# WHAT TO PRODUCE
Each entry needs to be retyped exactly.

Stored data entries:
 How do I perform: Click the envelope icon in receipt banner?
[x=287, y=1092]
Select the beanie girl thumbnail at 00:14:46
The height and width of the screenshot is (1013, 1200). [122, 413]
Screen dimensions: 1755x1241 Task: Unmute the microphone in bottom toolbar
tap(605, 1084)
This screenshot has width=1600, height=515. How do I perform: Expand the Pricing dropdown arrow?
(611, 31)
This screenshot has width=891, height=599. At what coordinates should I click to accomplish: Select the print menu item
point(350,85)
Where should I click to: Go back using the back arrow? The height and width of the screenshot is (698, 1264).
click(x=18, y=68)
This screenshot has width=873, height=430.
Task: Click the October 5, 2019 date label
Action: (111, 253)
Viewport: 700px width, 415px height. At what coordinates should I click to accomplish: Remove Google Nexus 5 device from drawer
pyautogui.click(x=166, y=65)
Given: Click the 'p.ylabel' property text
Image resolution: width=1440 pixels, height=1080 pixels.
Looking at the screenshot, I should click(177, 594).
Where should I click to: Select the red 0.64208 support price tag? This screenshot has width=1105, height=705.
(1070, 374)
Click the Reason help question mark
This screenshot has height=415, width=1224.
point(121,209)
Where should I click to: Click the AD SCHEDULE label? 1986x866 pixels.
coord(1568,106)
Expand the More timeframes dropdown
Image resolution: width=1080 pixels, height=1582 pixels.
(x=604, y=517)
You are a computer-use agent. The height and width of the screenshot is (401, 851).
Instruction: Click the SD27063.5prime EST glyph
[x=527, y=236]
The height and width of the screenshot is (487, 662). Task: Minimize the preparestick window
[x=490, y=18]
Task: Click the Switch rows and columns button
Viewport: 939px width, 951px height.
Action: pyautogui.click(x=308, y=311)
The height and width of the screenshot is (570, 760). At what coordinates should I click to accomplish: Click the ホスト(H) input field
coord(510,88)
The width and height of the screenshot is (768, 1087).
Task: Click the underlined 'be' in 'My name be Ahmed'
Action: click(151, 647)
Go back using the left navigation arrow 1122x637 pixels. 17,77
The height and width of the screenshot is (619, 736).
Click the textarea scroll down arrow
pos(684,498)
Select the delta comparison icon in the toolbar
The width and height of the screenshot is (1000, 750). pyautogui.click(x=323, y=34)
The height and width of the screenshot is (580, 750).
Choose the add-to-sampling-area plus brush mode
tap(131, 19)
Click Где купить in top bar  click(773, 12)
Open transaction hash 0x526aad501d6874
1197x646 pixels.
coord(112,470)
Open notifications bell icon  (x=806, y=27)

# ANSWER FOR THIS EXERCISE
 How do I perform: Click the envelope icon in receipt banner?
[x=287, y=1092]
Select the beanie girl thumbnail at 00:14:46
The height and width of the screenshot is (1013, 1200). [122, 413]
Screen dimensions: 1755x1241 Task: Unmute the microphone in bottom toolbar
tap(605, 1084)
This screenshot has width=1600, height=515. How do I perform: Expand the Pricing dropdown arrow?
(611, 31)
This screenshot has width=891, height=599. At what coordinates should I click to accomplish: Select the print menu item
point(350,85)
Where should I click to: Go back using the back arrow? The height and width of the screenshot is (698, 1264).
click(x=18, y=68)
This screenshot has width=873, height=430.
Task: Click the October 5, 2019 date label
Action: (111, 253)
Viewport: 700px width, 415px height. At what coordinates should I click to accomplish: Remove Google Nexus 5 device from drawer
pyautogui.click(x=166, y=65)
Given: Click the 'p.ylabel' property text
Image resolution: width=1440 pixels, height=1080 pixels.
Looking at the screenshot, I should click(177, 594).
Where should I click to: Select the red 0.64208 support price tag? This screenshot has width=1105, height=705.
(1070, 374)
Click the Reason help question mark
This screenshot has height=415, width=1224.
point(121,209)
Where should I click to: Click the AD SCHEDULE label? 1986x866 pixels.
coord(1568,106)
Expand the More timeframes dropdown
Image resolution: width=1080 pixels, height=1582 pixels.
(x=604, y=517)
You are a computer-use agent. The height and width of the screenshot is (401, 851).
Instruction: Click the SD27063.5prime EST glyph
[x=527, y=236]
The height and width of the screenshot is (487, 662). Task: Minimize the preparestick window
[x=490, y=18]
Task: Click the Switch rows and columns button
Viewport: 939px width, 951px height.
Action: pyautogui.click(x=308, y=311)
The height and width of the screenshot is (570, 760). At what coordinates should I click to accomplish: Click the ホスト(H) input field
coord(510,88)
The width and height of the screenshot is (768, 1087).
Task: Click the underlined 'be' in 'My name be Ahmed'
Action: click(151, 647)
Go back using the left navigation arrow 1122x637 pixels. 17,77
The height and width of the screenshot is (619, 736).
Click the textarea scroll down arrow
pos(684,498)
Select the delta comparison icon in the toolbar
The width and height of the screenshot is (1000, 750). pyautogui.click(x=323, y=34)
The height and width of the screenshot is (580, 750).
Choose the add-to-sampling-area plus brush mode
tap(131, 19)
Click Где купить in top bar  click(773, 12)
Open transaction hash 0x526aad501d6874
1197x646 pixels.
coord(112,470)
Open notifications bell icon  (x=806, y=27)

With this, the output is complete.